Шрифт:
Конец декабря был еще более омрачен известием о смерти Карела Чапека, которую Марина Ивановна переживала, как личное горе. Изливала свои переживания Тесковой, жаловалась на одиночество:
"Из всего Парижа — только два дома, где я бываю. Остальное все — отпало".
Как всегда, она преувеличивала: не все "отпало", не во всех она разочаровалась. В ноябре прошлого года приезжал М. Л. Слоним, и Марина Ивановна нашла в нем абсолютное понимание. Тепло относилась она (в противоположность прежнему) к Алле Головиной; общалась с молодыми поэтами А. Присмановой и А. Гингером — участниками "Кочевья", на собраниях которого прежде так охотно выступала. Изредка виделась с Н. Бердяевым, жившим в Кламаре, — и не только с ним. Но одно дело — реальность, и совершенно другое — трагическое мироощущение поэта…
Она устроила сыну последнее французское Рождество: последнюю елку. И продолжала цепляться за иллюзии новых поэтических чешских замыслов. Просила Тескову записывать про Чехию все, "вести дневник страны", "простые записи" — чтобы увековечить те дни…
Так, переполненная Чехией, встретила Марина Цветаева новый, 1939 год — последний год во Франции.

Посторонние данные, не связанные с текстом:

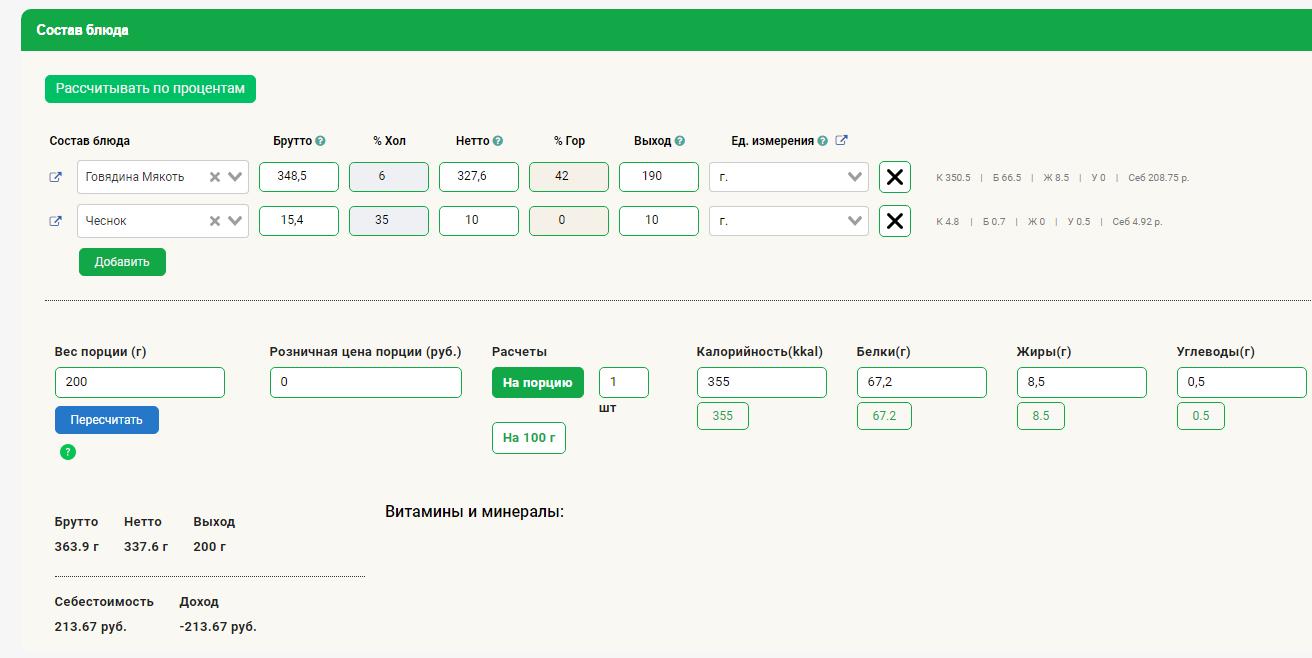Click help icon next to Брутто header
This screenshot has height=658, width=1312.
point(321,141)
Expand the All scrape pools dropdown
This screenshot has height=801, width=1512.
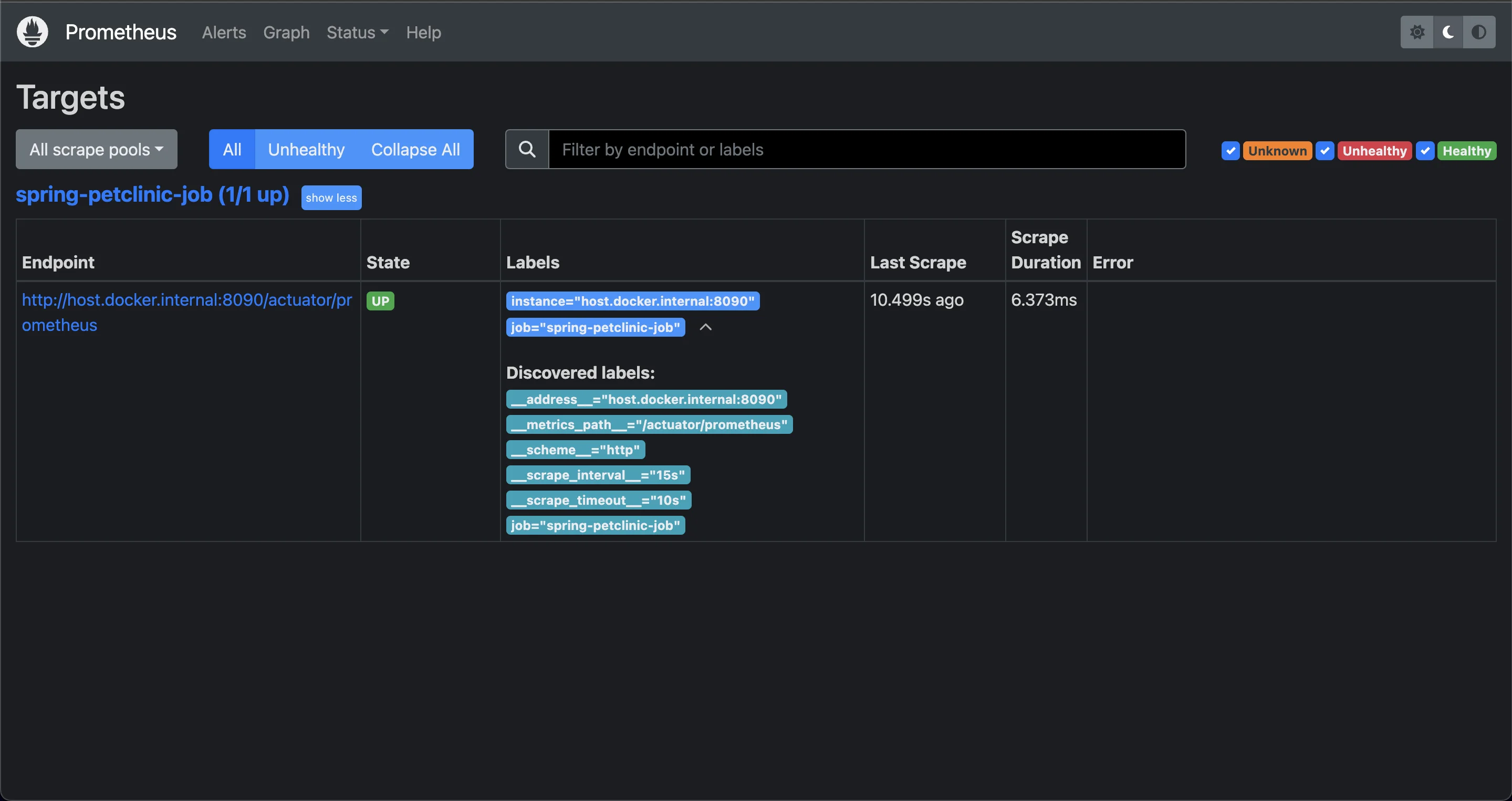[x=96, y=148]
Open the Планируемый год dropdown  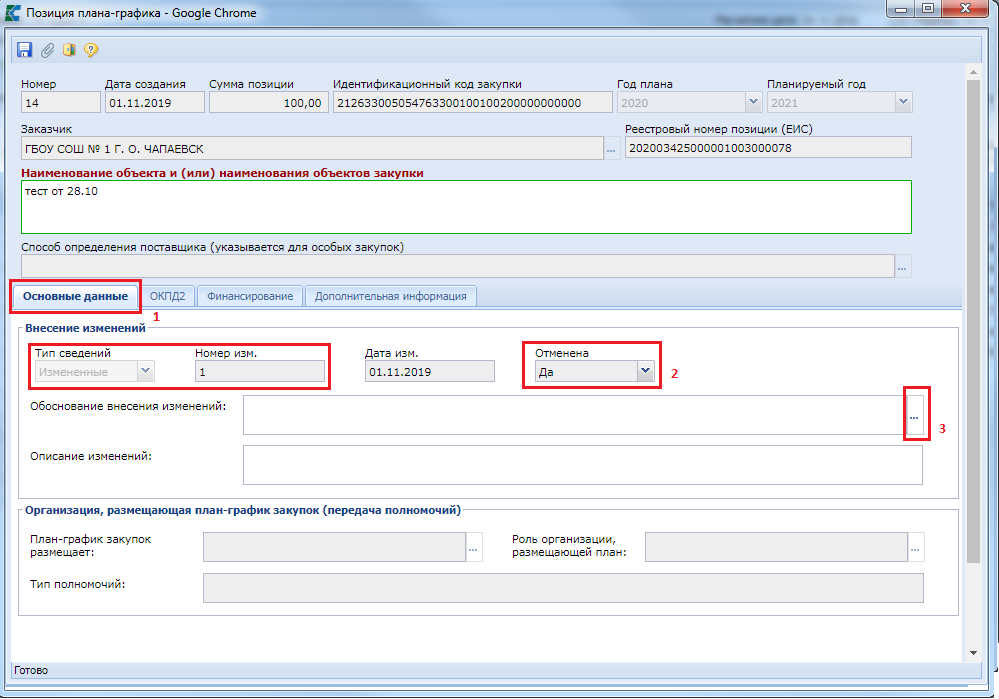click(903, 102)
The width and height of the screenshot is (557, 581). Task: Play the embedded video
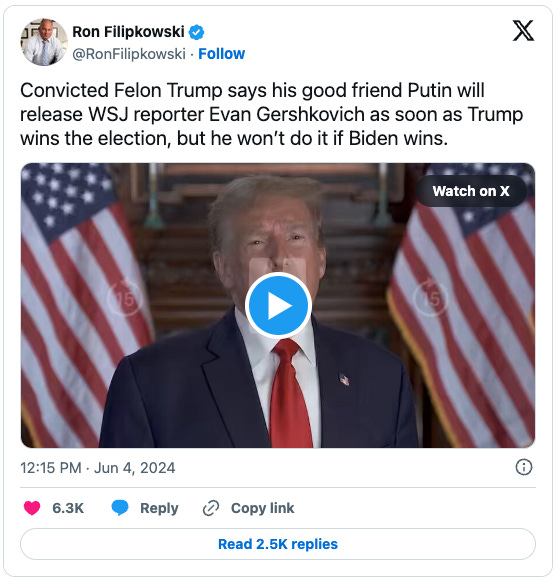tap(278, 305)
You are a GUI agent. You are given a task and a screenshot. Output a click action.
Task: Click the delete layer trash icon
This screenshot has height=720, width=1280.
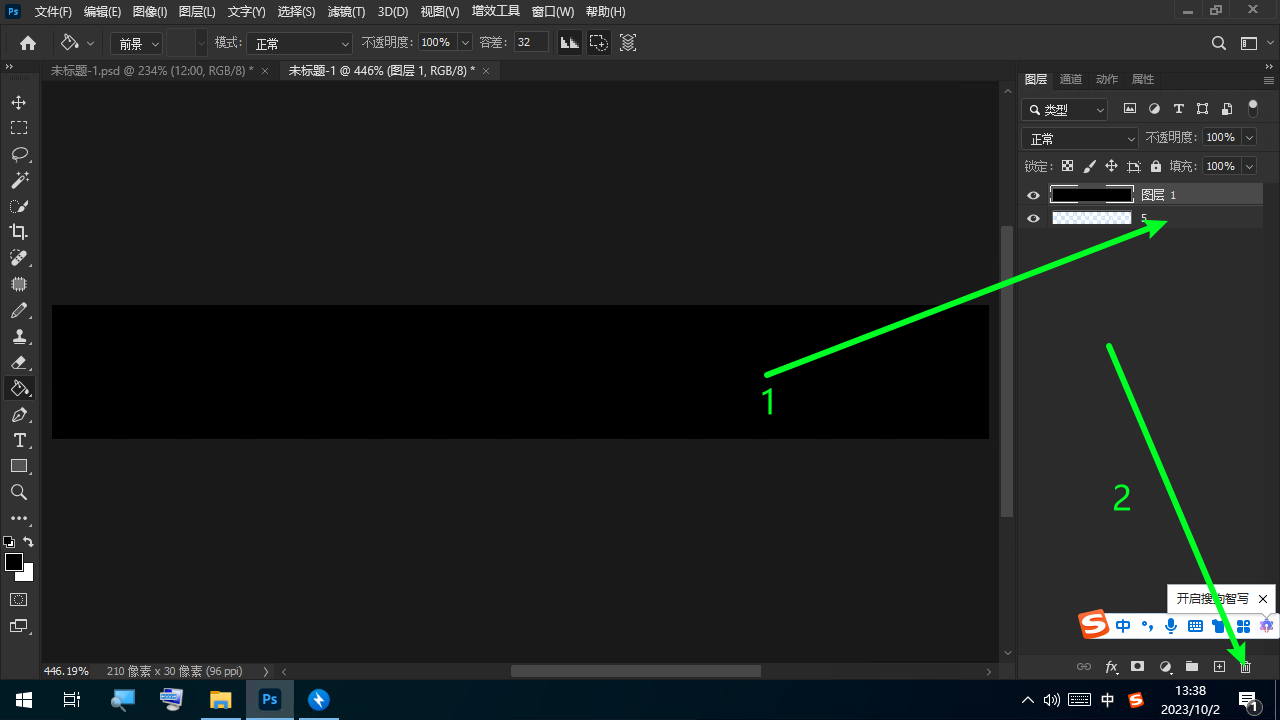coord(1245,667)
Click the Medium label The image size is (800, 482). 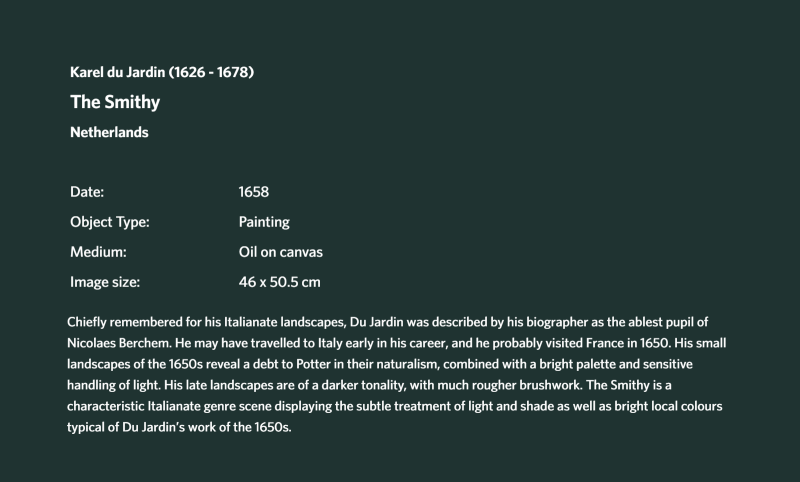click(98, 252)
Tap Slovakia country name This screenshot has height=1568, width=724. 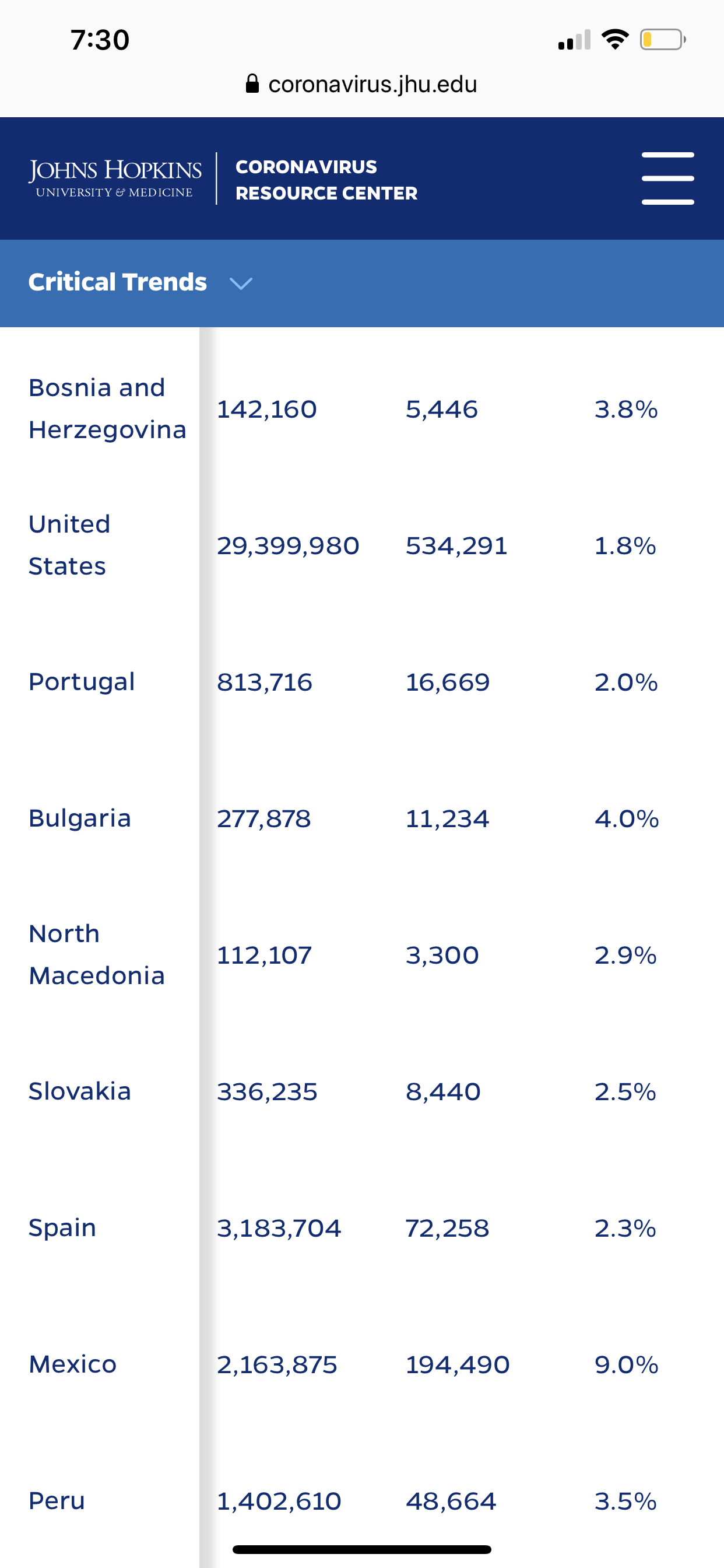coord(80,1091)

Целую вечность тому назад — весной 1926 написала Марина Ивановна эти слова, а теперь они сбывались…
Гостиничная, "бивуачная", вокзальная, сознательно неустроенная, зыбкая жизнь. Работа над архивом подходит к концу — да и условий для оной уже нет… В день "русского" Рождества — Цветаева завершила "Пометки" к поэме "Перекоп":
"NB! А может быть — хорошо, что мой Перекоп кончается победой: так эта победа — не кончается.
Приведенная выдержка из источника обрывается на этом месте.